- Set exercise 1
Copy the definitions list word for word, from "as the context" up to and including "owned by Supplier.".
- Set exercise 2
According to the definitions list, what purpose does the Free Trial serve? Answer in one to three sentences.

- Reading passage
** start **

CBN Expert Materials

the visual interfaces, graphics, design, systems, methods, information, computer code, software, services, “look and feel”, organization, compilation of the content, code, data, and all other elements of the Notch Services;

CBN Expert Services

the Web Site, System, Content, Platform and all content, services and/or products available on or through the Platform;

Client

a natural or legal person who has accepted these Terms with the Supplier;

Client Data

Files and any other digital data and information, which is subjected to the Notch Services or otherwise inserted to the System by the Client (including the specific Users data and any third party data uploaded by the Client);

Content

any data and information available through CBN Expert Services or contained within the structure of the System, articles, documents, brochures, presentations, pictures, images, audio-visual works, other informational materials and any comments;

Dashboard

a client’s ongoing dashboard displaying the data uploaded by the Client;

Fee

regular payment for using the activated Account;

Files

documents of any kind (images, spreadsheets, text files, etc.) that are inserted to the System by the Client, and usually associated with the Dashboard;

Free Trial

temporary access for the purposes of trying out the Web Site and Notch Services in accordance with any selected Plan without paying a Fee;

Guidelines

additional guidelines or rules applicable to specific features, applications, products, or services which may be posted from time to time on the Platform or otherwise made available on or through the Notch Services;

Organization

legal persons (such as companies) and other entities with which that Client is sharing the Dashboard information with;

Plan

various criteria related to the use and functionality of the Notch Services and on which the Fee is based;

Platform

the Notch customer reporting management application;

Products

the goods or services that a client is offering to persons and Organizations;

Special Terms

any particulars, specifications and conditions by which the parties have agreed to deviate from these Terms;

Supplier

as the context requires, Notch Ltd, the “Supplier”;

System

the integrated cloud computing solution for providing the Notch Services, including applications, software, hardware, data bases, interfaces, associated media, documentation, updates, new releases and other components or materials provided therewith;

User

a natural person granted with the Authorization to use the Account on behalf of a client;

Web Site

the compilation of all web documents (including images, php and html files) made available via www,.notch.eco or its sub domains or domains with identical names under other top domains and owned by Supplier.

** end **

- Entries provided

** start **

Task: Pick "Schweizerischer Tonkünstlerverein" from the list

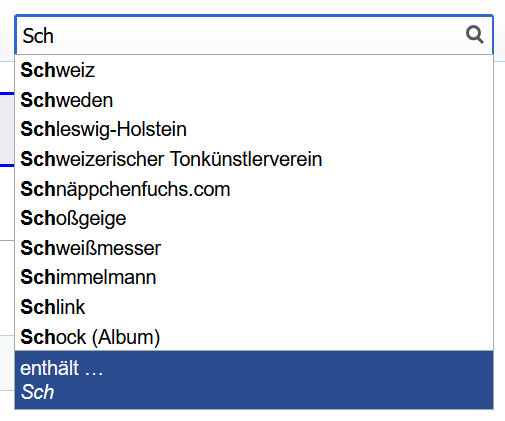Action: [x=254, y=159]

** end **
** start **

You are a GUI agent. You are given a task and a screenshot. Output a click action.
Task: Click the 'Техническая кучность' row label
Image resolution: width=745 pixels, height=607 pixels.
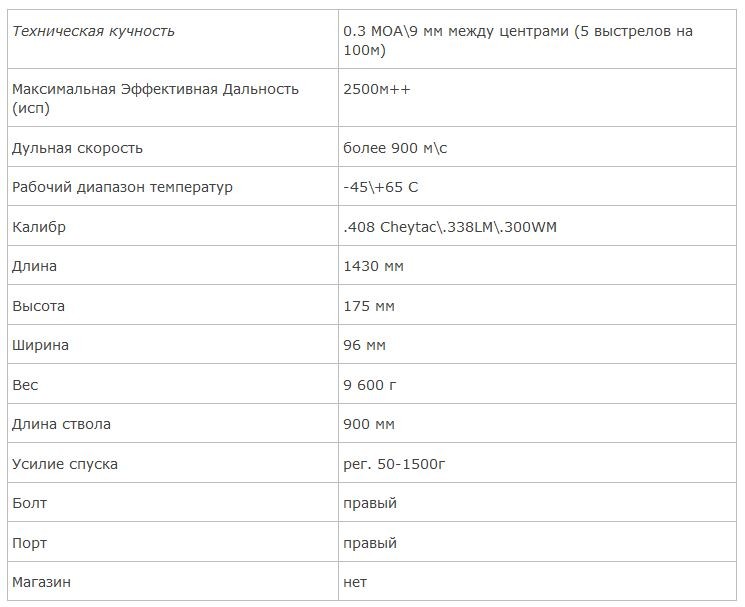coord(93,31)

** end **
** start **

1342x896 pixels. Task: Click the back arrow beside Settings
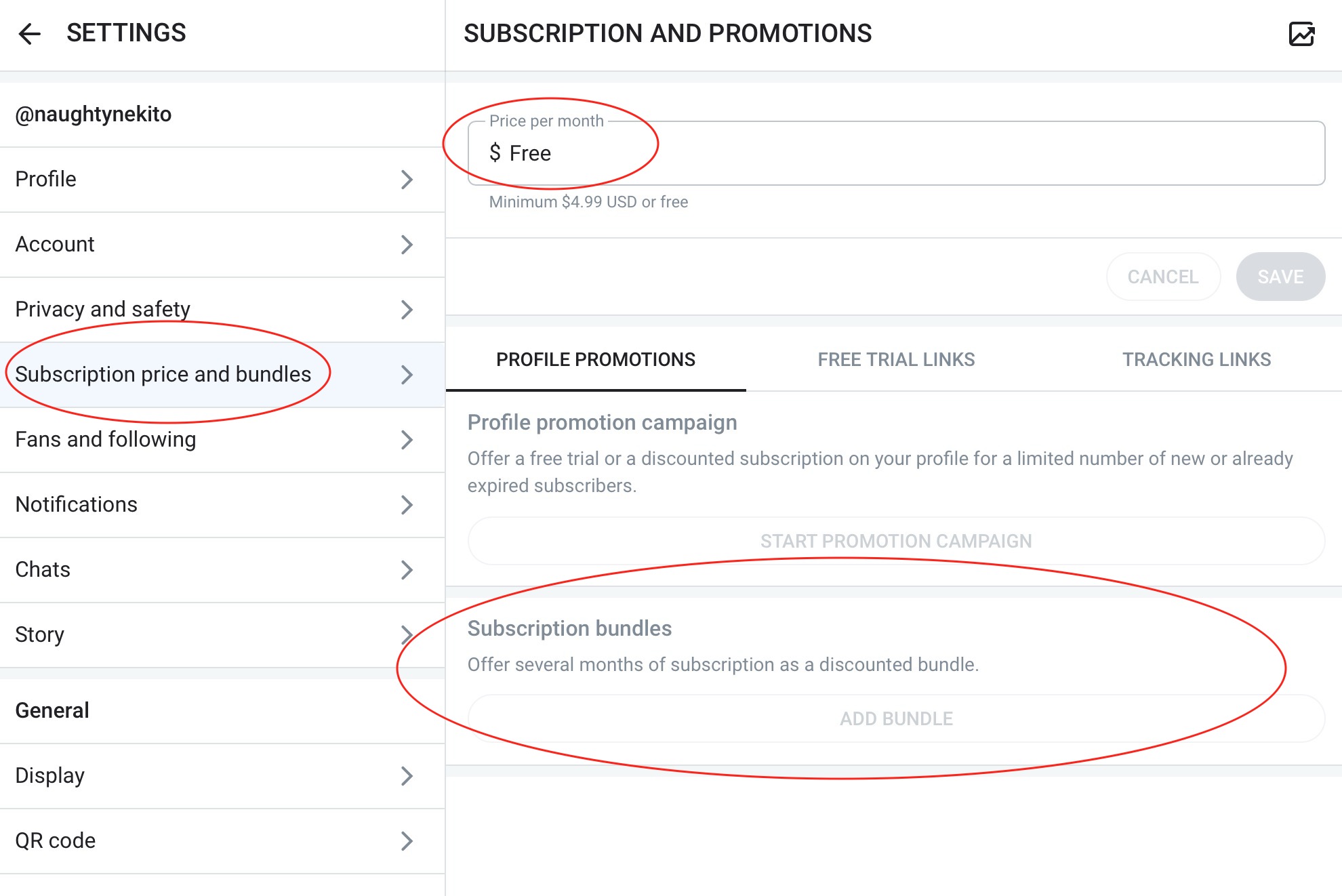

** end **

- Expected answer 1
as the context requires, Notch Ltd, the “Supplier”;

System

the integrated cloud computing solution for providing the Notch Services, including applications, software, hardware, data bases, interfaces, associated media, documentation, updates, new releases and other components or materials provided therewith;

User

a natural person granted with the Authorization to use the Account on behalf of a client;

Web Site

the compilation of all web documents (including images, php and html files) made available via www,.notch.eco or its sub domains or domains with identical names under other top domains and owned by Supplier.

- Expected answer 2
The Free Trial gives temporary access so that the Web Site and Notch Services can be tried out under any selected Plan without paying a Fee.